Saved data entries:
==============================
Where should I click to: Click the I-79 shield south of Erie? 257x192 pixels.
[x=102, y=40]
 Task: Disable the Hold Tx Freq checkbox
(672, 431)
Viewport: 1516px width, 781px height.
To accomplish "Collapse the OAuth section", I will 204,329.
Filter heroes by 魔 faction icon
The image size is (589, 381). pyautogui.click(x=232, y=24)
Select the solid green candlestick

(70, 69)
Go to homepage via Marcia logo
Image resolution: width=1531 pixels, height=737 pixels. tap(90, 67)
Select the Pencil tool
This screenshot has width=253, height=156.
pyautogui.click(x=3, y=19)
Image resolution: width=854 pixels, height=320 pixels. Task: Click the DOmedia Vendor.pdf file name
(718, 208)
==============================
Once you find the line containing "This screenshot has width=253, height=156.", copy it and every line after it through the end of the records, exactly and nothing else.

This screenshot has width=253, height=156.
pyautogui.click(x=3, y=19)
Image resolution: width=854 pixels, height=320 pixels. Task: Click the DOmedia Vendor.pdf file name
(718, 208)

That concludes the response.